The research defined marine heat waves as persistent, expansive regions of ocean surface water experiencing temperatures within the upper 10% of historical averages. These events are escalating in danger due to the ongoing impacts of climate change and progressively warmer oceans, as noted by the study’s authors. Elevated ocean temperatures serve as a critical energy source for hurricanes.
“These oceanic heat waves exert an influence on more than half of all tropical cyclones that make landfall,” stated Gregory Foltz, a co-author of the study and an oceanographer affiliated with the National Oceanic and Atmospheric Administration.
“Their proximity to shore and increased frequency warrant heightened public awareness, as they are substantially more likely to precipitate catastrophic damage upon landfall,” he added.
For forecasters tracking storm trajectories, identifying whether a hurricane is traversing a marine heat wave is crucial, given the increased likelihood of rapid intensification, which “could potentially lead to a more significant impact at landfall,” observed Foltz.
Illustrative examples can be found in the severe hurricanes that impacted the United States in 2023, as highlighted by Hamed Moftakhari, a professor of coastal engineering at the University of Alabama and a co-author of the study, who specializes in the analysis of compound hazards.
“The narrative surrounding Helene and Milton underscores that warmer oceans provide the requisite energy to supercharge tropical cyclones, even in a cascading scenario.
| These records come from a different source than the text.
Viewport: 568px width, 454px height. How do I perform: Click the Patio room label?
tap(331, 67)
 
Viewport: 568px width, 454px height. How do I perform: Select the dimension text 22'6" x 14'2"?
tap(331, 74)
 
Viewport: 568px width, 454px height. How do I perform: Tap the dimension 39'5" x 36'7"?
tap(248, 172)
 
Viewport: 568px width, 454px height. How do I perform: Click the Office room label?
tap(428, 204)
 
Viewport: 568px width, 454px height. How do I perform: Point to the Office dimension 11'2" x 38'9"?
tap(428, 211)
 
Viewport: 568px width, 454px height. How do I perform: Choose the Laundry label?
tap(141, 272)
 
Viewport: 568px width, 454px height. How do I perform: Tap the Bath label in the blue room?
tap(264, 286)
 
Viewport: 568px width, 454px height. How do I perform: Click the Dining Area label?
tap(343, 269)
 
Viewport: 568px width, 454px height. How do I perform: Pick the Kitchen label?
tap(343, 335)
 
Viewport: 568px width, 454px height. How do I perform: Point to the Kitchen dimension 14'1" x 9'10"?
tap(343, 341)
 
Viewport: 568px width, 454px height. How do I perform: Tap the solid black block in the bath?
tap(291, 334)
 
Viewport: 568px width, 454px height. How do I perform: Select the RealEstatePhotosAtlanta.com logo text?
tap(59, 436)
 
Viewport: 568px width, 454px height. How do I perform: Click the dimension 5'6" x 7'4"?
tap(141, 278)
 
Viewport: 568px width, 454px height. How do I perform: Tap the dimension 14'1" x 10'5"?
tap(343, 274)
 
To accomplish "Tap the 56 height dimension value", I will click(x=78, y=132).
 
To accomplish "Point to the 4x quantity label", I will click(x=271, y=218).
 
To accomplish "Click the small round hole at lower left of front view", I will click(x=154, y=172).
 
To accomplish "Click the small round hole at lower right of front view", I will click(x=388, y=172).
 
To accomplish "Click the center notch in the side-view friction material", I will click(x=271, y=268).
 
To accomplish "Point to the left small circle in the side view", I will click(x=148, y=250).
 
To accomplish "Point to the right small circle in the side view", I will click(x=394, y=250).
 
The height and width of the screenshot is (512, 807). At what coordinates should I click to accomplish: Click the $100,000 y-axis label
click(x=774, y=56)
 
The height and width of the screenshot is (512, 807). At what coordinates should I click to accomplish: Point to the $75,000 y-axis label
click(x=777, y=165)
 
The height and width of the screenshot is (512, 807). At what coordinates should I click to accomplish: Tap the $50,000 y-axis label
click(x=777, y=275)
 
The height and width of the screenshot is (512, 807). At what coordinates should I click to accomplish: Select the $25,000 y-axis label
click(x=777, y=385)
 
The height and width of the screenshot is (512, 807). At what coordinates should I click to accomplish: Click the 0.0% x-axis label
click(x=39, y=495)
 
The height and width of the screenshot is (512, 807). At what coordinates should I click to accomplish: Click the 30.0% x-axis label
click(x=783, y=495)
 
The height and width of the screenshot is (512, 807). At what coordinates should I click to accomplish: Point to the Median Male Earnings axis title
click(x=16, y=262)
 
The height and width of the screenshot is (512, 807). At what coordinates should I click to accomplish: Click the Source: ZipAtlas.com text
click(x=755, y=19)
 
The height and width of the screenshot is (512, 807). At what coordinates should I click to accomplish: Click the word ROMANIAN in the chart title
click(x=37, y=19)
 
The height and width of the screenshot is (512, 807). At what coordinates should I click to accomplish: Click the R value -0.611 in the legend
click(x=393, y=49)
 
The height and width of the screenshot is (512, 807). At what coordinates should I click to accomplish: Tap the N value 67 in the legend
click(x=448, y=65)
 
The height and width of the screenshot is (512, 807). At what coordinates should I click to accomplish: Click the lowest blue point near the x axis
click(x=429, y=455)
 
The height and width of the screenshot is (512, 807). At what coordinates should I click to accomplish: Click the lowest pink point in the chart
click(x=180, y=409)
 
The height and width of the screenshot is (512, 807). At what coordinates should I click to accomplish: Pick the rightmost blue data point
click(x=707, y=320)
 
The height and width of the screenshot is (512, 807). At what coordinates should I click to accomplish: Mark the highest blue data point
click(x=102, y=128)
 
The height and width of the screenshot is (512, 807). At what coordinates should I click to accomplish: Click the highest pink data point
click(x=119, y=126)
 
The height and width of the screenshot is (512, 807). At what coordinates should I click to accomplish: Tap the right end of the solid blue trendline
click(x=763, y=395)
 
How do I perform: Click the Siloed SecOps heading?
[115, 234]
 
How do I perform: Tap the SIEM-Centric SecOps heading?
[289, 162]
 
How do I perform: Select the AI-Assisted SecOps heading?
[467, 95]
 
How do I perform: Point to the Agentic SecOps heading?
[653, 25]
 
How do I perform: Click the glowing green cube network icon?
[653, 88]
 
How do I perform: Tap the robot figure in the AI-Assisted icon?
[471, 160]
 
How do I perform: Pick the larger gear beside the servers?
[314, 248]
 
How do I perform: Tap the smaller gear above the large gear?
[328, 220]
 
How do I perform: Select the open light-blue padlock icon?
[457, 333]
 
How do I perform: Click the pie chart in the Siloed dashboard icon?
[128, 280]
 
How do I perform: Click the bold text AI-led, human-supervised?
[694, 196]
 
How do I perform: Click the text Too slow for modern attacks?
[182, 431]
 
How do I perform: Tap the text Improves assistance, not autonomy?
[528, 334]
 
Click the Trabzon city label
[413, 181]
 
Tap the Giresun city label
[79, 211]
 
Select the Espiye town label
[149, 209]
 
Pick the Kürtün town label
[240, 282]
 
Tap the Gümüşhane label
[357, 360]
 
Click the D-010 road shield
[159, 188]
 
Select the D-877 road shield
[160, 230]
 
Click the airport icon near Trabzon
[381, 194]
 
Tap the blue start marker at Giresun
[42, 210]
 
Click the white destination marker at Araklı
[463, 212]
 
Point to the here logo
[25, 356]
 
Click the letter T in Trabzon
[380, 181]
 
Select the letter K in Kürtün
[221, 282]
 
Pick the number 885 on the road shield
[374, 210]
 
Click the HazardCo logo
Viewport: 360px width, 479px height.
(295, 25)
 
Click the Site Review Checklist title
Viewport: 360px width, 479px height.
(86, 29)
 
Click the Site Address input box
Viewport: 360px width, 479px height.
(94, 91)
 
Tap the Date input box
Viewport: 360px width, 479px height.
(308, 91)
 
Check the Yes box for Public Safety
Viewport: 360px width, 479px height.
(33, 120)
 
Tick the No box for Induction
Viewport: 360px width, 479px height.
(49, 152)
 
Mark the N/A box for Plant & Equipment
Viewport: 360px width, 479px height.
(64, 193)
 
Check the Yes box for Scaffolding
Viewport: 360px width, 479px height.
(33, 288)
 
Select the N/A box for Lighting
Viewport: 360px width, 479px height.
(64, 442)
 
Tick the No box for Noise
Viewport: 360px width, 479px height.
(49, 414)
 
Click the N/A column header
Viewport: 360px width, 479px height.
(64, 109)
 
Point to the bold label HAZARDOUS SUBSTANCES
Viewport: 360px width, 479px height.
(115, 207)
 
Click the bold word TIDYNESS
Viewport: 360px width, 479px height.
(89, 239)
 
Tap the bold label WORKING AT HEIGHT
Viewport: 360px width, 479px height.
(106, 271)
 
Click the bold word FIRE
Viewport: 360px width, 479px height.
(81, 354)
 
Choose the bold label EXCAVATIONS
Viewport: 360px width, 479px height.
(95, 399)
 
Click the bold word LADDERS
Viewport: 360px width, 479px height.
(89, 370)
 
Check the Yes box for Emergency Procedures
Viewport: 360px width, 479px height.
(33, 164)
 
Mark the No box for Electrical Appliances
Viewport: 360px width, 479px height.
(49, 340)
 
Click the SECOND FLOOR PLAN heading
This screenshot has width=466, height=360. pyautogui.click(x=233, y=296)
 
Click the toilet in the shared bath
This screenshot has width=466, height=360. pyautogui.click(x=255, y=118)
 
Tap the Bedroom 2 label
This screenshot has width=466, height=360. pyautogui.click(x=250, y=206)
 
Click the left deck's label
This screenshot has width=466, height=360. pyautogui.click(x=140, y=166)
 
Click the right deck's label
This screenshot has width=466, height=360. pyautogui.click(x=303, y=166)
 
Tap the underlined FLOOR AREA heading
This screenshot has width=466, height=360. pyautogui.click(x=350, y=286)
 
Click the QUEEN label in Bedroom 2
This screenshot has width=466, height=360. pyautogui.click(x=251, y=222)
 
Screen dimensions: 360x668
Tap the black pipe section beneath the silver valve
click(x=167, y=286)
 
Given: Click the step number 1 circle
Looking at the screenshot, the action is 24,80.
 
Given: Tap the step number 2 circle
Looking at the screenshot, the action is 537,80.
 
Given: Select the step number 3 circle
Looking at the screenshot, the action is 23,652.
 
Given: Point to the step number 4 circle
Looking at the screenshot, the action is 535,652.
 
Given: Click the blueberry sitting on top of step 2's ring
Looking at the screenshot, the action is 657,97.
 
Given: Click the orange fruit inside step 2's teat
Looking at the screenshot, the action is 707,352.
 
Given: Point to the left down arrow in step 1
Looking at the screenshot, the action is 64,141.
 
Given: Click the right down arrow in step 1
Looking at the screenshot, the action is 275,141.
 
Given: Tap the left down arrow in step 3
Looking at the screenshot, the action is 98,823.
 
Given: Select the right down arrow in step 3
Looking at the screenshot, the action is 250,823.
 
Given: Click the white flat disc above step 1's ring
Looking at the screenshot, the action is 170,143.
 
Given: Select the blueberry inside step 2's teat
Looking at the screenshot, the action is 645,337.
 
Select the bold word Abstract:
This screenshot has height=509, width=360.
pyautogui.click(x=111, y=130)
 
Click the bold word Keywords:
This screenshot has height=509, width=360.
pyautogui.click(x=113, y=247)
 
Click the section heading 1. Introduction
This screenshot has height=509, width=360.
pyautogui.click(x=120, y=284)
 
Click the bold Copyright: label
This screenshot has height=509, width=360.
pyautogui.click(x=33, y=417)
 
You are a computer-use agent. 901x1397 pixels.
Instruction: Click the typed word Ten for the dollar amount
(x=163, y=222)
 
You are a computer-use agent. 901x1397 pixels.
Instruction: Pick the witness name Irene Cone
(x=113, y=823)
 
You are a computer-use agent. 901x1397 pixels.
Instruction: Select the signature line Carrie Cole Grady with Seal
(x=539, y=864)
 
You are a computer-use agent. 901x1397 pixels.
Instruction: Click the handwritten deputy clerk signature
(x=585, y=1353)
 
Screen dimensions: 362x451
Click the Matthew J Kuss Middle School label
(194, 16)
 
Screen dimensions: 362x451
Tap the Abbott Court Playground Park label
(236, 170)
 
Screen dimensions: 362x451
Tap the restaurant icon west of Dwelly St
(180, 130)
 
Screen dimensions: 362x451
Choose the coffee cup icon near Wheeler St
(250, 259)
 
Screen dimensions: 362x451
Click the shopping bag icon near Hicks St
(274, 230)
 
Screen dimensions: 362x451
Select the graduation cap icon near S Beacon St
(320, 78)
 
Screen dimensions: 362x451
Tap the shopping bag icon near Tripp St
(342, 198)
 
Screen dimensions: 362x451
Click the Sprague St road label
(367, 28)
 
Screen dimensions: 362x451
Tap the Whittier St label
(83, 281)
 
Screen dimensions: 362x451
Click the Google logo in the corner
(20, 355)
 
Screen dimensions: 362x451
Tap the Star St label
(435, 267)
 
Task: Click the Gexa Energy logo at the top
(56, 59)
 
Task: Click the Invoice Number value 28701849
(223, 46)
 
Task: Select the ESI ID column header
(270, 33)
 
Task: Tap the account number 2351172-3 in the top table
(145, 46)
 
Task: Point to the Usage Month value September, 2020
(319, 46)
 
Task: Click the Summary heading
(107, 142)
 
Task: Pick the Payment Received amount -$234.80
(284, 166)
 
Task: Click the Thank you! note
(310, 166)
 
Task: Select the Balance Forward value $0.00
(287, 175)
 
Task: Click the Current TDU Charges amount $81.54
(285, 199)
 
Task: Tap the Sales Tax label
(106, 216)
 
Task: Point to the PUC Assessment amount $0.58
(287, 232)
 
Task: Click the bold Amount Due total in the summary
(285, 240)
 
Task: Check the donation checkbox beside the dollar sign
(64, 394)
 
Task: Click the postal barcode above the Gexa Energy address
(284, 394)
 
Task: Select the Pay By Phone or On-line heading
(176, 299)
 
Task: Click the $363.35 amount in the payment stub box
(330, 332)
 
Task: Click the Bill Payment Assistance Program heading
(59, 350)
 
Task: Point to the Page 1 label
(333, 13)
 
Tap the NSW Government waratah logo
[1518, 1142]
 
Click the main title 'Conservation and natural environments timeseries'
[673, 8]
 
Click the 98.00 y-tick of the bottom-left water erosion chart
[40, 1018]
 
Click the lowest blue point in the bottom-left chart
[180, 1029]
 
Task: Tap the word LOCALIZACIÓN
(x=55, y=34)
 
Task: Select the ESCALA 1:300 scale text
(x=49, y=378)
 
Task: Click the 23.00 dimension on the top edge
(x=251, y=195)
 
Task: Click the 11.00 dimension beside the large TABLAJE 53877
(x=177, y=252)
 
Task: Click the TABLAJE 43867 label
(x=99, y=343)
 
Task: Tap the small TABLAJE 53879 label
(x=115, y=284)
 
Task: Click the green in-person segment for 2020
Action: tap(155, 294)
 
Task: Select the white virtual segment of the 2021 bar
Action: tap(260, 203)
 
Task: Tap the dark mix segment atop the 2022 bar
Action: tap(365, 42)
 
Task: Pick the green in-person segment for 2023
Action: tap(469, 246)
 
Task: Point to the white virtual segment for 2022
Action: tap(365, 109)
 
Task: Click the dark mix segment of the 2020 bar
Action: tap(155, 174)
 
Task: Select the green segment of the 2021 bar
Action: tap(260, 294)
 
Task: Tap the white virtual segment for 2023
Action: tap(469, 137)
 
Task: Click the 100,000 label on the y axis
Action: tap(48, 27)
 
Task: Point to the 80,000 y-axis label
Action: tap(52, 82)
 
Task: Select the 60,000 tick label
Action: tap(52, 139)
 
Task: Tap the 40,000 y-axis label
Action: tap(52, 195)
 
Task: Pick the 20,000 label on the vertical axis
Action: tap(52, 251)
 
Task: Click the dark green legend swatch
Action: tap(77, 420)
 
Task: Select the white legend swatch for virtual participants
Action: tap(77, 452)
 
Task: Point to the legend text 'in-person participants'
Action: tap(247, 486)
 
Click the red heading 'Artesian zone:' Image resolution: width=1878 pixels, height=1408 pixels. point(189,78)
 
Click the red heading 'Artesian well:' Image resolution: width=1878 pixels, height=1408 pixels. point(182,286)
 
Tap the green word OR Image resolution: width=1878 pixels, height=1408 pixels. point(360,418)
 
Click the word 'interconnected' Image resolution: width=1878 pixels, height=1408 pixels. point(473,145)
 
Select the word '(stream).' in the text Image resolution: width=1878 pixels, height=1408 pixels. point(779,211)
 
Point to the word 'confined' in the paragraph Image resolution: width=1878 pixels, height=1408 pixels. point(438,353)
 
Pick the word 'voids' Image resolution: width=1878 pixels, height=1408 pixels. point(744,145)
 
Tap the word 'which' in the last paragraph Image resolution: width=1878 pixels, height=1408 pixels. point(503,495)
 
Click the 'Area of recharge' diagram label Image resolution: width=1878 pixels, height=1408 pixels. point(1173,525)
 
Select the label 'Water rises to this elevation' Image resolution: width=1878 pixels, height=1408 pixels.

Consequently, within a few weeks, two rapidly intensifying hurricanes could make landfall on Florida’s west coast,” Moftakhari remarked.
“This revelation is not only striking but should also serve as a significant cause for concern among the public.”
The investigation also draws attention to Hurricane Otis in October 2023. This storm underwent a drastic transformation from a tropical storm to a Category 5 hurricane within a single day, subsequently causing an estimated $16 billion in damages and claiming 52 lives upon its approach to Acapulco, Mexico, with sustained winds of 165 mph (265 kph).
The researchers concluded that the amplified damage, when contrasted with storms that did not encounter marine heat waves, was not attributable to increased coastal development.
Comparisons were drawn between storms that impacted developed coastlines after traversing warm waters and other storms that struck similarly urbanized locales but had not passed over elevated ocean temperatures, according to Soheil Radfar, the study’s lead author and a scientist specializing in hurricane hazard modeling at Princeton University.
Scientific consensus has long established that elevated ocean temperatures fuel and often intensify tropical cyclones, thereby strengthening the causal link.
This trend suggests a more perilous future, Radfar cautioned.
“The confluence of factors – including accelerated intensification and increased occurrences of marine heat waves – will present formidable challenges for coastal environments over the next forty years,” Radfar stated.
“This scenario portends substantial economic losses and considerable apprehension for coastal regions, and it is projected to result in a greater frequency of billion-dollar disaster events.”
Moftakhari emphasized, “From the discipline of coastal engineering and risk management, these findings carry significant implications for governmental planning, infrastructure design, and response strategies to these evolving hazards.”
Evacuation protocols must be recalibrated to acknowledge the heightened propensity for rapid intensification and greater threat posed by storms that traverse oceanic heat zones, Moftakhari advised. The implementation of earlier warning signals and activation triggers for civilian displacement may become necessary when marine heat waves are present.
The design specifications for flood defenses, drainage infrastructure, and seawalls must be updated to reflect the escalating reality of storm behavior, he added.
External experts concur that the study aligns with established principles of hurricane physics and climate change dynamics, while providing a more precise quantification of the increased likelihood of catastrophic damage in the presence of marine heat waves.
“Climate change is precipitating more intense and prolonged marine heat waves. Tropical cyclones derive their energy and generate heavy precipitation through evaporation from warm ocean surfaces,” explained Brian Tang, a professor of atmospheric sciences at the University at Albany, who was not involved in the research.
“It is logical to infer that marine heat waves are indeed turbocharging hurricanes, assuming other atmospheric conditions are conducive to intensification. Essentially, the odds are being stacked in favor of more powerful storms.”